4. Configuration Flexibility

Different environments can use different implementations:

# Development: Use local file system
dev_config = load_config("dev.yaml", loader=LocalFileLoader())

# Production: Use cloud storage
prod_config = load_config("prod.yaml", loader=CloudStorageLoader())

# Testing: Use in-memory loader
test_config = load_config("test.yaml", loader=MemoryLoader({"views": []}))

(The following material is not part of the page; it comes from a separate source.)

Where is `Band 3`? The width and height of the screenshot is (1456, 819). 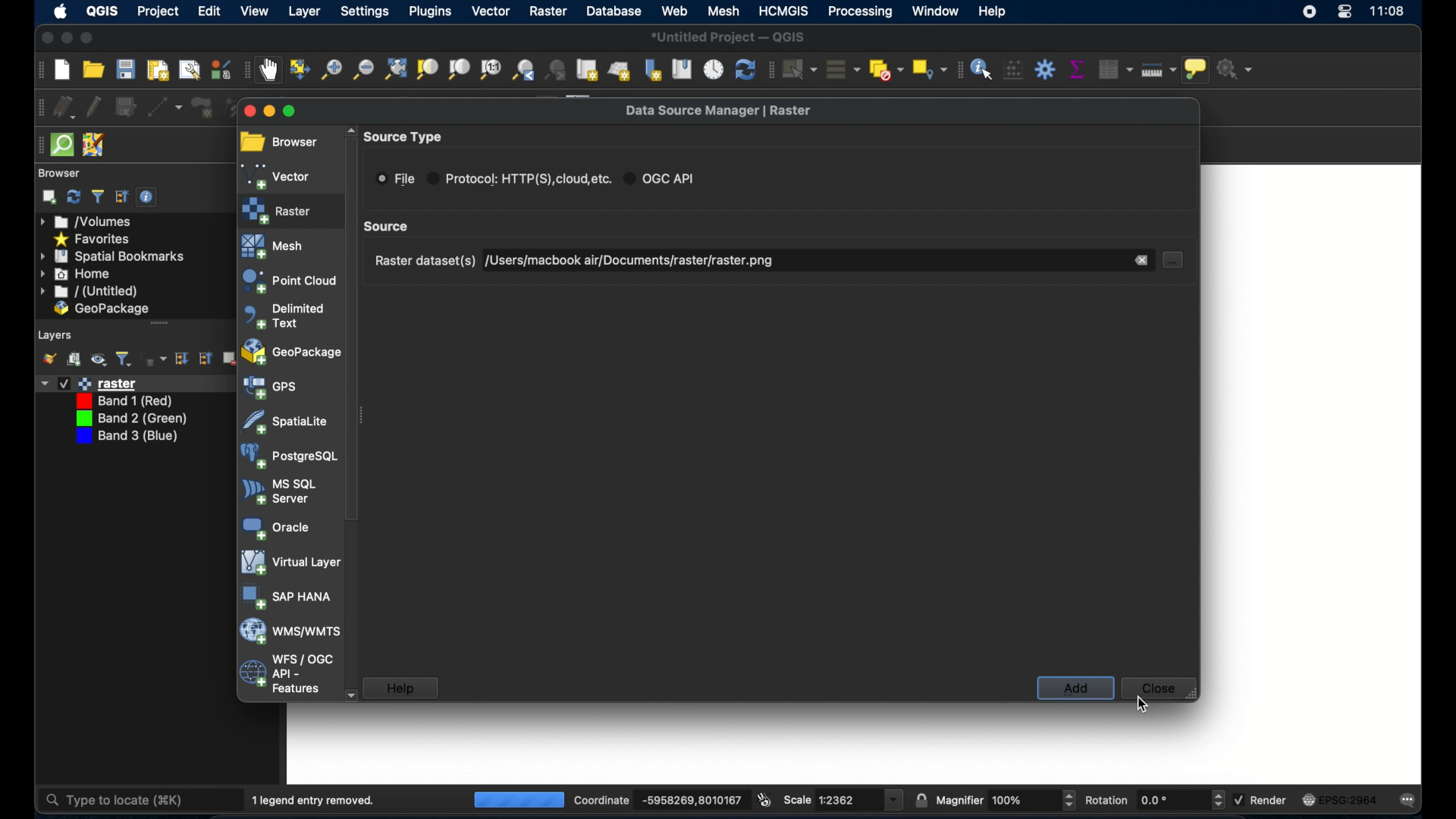
Band 3 is located at coordinates (128, 438).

5. Performance Optimization

Dependency injection enables performance optimizations:

  • Lazy Loading: Load dependencies only when needed
  • Caching: Inject cached implementations
  • Pooling: Use connection pools for database-backed loaders
  • Async Support: Inject async implementations where needed

6. Maintenance and Debugging

The modular architecture makes maintenance easier:

  • Isolated Bugs: Issues are contained to specific components
  • Clear Dependencies: Easy to understand what each component needs
  • Gradual Migration: Can update components incrementally
  • Better Logging: Each component can provide detailed logging

Advanced Usage Patterns

Composition Root Pattern

Use a composition root to configure dependencies for your application:

class ConfigurationFactory:
    """Factory for creating configured configuration loaders."""

    @staticmethod
    def create_for_environment(env: str):
        if env == "development":
            env_processor = DefaultEnvProcessor()
            path_resolver = DefaultPathResolver()
        elif env == "production":
            env_processor = ProductionEnvProcessor()
            path_resolver = SecurePathResolver(allowed_roots=["/app/config"])
        else:
            env_processor = MemoryEnvProcessor()
            path_resolver = InMemoryPathResolver()

        return DefaultImportResolver(
            context=RequestContext(
                env_cache=EnvCache(),
                import_context=ImportContext()
            )
        )

# Usage
factory = ConfigurationFactory()
resolver = factory.create_for_environment("production")

Middleware Pattern

Create middleware-like processors for configuration:

class ConfigProcessor(ABC):
    @abstractmethod
    def process(self, config_data: dict[str, Any]) -> dict[str, Any]:
        pass

class ValidationProcessor(ConfigProcessor):
    def process(self, config_data):
        # Validation logic
        return config_data

class LoggingProcessor(ConfigProcessor):
    def process(self, config_data):
        # Logging logic
        return config_data

class PipelineConfigLoader(ConfigLoader):
    def __init__(self, base_loader: ConfigLoader, processors: list[ConfigProcessor]):
        self.base_loader = base_loader
        self.processors = processors

    def load(self, path, filesystem=None):
        config = self.base_loader.load(path, filesystem)
        for processor in self.processors:
            config = processor.process(config)
        return config

This dependency injection architecture provides a solid foundation for building flexible, testable, and maintainable configuration loading systems while preserving backward compatibility and enabling future enhancements.